Dataset entries

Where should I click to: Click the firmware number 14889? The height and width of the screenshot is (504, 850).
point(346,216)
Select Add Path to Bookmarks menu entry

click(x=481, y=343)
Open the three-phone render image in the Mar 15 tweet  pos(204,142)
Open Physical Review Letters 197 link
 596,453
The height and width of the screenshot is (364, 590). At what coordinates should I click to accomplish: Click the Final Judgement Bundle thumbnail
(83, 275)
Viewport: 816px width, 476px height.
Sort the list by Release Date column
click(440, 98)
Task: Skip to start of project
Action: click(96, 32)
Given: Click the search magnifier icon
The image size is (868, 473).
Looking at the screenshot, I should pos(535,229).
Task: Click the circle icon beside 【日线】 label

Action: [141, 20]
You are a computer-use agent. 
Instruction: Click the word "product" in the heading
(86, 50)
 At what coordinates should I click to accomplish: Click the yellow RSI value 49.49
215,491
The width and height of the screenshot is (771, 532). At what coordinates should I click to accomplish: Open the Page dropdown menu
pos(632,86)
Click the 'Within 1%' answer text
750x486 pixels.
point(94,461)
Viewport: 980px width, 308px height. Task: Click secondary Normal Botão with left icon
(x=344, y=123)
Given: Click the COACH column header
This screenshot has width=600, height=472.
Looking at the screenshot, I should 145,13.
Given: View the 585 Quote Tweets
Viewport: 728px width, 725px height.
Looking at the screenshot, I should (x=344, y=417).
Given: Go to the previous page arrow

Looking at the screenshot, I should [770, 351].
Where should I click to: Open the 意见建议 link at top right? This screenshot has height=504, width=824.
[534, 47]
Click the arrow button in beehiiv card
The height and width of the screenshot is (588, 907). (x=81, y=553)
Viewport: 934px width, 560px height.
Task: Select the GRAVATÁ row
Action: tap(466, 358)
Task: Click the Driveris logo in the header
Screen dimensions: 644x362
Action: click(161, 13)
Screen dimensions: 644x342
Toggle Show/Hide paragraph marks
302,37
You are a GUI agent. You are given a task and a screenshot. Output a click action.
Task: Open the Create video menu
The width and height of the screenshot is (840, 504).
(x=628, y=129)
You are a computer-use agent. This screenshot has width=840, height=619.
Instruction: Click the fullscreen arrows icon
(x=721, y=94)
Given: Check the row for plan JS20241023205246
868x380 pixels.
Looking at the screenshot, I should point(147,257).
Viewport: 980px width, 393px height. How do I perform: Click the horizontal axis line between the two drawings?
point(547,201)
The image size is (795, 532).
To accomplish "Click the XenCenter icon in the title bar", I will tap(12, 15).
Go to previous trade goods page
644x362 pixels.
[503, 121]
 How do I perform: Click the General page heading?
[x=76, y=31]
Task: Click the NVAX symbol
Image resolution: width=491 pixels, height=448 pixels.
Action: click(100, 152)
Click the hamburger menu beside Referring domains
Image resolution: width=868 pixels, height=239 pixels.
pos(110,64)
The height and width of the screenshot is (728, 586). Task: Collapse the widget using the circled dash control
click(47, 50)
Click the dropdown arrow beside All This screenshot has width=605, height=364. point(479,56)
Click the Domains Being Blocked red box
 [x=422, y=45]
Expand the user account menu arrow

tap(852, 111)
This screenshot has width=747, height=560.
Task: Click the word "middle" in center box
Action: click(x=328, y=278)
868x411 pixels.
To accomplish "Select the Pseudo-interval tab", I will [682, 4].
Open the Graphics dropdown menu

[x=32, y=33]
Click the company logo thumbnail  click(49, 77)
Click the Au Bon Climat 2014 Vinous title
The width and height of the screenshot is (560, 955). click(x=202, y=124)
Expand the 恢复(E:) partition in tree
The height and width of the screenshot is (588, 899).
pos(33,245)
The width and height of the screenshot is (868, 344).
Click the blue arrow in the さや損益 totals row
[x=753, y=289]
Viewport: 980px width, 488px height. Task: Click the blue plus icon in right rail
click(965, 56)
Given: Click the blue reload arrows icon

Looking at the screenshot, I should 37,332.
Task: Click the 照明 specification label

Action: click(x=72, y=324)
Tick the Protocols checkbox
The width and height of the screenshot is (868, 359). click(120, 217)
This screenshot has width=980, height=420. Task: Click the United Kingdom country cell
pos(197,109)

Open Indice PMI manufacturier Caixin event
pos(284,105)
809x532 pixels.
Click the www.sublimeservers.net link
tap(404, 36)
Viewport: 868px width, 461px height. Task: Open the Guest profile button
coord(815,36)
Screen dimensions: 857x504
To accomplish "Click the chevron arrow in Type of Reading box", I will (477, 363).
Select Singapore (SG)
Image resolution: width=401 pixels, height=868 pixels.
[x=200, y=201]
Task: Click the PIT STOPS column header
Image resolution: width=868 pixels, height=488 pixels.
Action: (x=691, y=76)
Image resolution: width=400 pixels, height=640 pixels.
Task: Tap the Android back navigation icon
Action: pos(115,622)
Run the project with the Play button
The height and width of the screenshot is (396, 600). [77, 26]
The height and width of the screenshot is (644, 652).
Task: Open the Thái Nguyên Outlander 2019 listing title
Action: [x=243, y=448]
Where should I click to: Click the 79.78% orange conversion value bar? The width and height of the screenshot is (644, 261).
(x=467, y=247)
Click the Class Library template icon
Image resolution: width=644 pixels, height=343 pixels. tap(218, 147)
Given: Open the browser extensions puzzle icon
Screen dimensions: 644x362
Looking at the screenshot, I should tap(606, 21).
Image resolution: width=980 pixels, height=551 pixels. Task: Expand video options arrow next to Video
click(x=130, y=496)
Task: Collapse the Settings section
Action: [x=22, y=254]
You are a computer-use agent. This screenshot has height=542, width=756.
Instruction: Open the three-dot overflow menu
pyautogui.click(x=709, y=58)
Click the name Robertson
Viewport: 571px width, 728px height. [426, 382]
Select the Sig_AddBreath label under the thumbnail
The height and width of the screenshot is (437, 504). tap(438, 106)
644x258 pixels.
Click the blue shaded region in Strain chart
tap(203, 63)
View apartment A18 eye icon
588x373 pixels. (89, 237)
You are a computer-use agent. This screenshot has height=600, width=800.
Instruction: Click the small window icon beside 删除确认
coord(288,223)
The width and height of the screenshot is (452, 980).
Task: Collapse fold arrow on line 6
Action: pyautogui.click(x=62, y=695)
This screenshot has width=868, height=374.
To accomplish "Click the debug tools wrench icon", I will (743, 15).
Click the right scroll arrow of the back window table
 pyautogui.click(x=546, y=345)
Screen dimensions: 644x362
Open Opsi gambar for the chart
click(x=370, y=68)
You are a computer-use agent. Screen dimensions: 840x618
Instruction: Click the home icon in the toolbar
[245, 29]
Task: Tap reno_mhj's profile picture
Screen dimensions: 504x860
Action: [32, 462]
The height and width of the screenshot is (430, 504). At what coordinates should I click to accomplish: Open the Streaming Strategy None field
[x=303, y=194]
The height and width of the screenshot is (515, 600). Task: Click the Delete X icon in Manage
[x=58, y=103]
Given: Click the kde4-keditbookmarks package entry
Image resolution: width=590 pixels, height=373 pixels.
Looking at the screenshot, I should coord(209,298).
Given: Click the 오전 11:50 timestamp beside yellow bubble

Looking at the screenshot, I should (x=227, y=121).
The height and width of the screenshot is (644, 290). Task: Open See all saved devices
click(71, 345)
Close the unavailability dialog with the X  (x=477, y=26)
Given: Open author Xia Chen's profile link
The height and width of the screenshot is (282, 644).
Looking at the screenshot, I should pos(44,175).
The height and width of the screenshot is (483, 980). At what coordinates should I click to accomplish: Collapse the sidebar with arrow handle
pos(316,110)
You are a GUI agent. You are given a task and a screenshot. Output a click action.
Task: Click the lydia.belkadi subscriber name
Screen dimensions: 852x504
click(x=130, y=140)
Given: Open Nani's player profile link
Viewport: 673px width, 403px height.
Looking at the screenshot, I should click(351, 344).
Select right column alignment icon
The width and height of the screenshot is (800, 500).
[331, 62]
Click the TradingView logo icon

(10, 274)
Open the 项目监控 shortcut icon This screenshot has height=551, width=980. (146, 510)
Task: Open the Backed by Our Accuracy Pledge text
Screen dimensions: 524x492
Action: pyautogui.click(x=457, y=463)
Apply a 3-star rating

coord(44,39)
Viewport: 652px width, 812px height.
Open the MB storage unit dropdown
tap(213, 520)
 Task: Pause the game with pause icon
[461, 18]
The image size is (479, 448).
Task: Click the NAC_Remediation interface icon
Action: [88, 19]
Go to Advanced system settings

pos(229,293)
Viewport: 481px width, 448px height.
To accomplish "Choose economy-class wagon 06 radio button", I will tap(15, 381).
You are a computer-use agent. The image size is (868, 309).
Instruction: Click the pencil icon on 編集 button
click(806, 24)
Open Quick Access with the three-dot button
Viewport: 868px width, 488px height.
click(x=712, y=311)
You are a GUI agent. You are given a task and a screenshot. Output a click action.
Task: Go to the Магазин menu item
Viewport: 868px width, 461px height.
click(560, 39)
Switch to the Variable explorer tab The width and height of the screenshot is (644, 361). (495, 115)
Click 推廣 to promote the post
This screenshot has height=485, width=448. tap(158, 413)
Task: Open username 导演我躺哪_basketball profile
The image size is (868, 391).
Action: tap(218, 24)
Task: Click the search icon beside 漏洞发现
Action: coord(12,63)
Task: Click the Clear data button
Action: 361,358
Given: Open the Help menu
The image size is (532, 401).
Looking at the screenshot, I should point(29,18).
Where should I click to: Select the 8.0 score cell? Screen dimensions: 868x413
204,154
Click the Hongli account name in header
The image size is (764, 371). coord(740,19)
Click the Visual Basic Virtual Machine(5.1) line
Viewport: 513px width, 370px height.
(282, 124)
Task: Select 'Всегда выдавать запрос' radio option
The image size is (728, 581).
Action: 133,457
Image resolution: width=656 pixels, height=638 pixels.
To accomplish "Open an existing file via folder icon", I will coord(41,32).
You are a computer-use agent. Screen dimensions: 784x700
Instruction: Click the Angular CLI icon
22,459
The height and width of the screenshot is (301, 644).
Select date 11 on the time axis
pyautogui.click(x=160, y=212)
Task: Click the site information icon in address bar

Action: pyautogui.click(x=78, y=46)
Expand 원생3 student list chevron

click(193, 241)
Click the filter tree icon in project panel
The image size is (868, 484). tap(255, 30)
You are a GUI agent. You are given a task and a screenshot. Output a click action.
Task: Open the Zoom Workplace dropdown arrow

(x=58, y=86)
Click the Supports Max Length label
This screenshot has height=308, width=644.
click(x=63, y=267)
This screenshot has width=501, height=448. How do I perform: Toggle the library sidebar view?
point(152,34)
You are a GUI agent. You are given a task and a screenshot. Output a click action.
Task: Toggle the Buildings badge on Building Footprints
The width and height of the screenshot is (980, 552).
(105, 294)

**EXERCISE DESCRIPTION**
Check every line above for the string "radio", and copy the ones that have it.

**ANSWER SECTION**
To accomplish "Choose economy-class wagon 06 radio button", I will tap(15, 381).
Task: Select 'Всегда выдавать запрос' radio option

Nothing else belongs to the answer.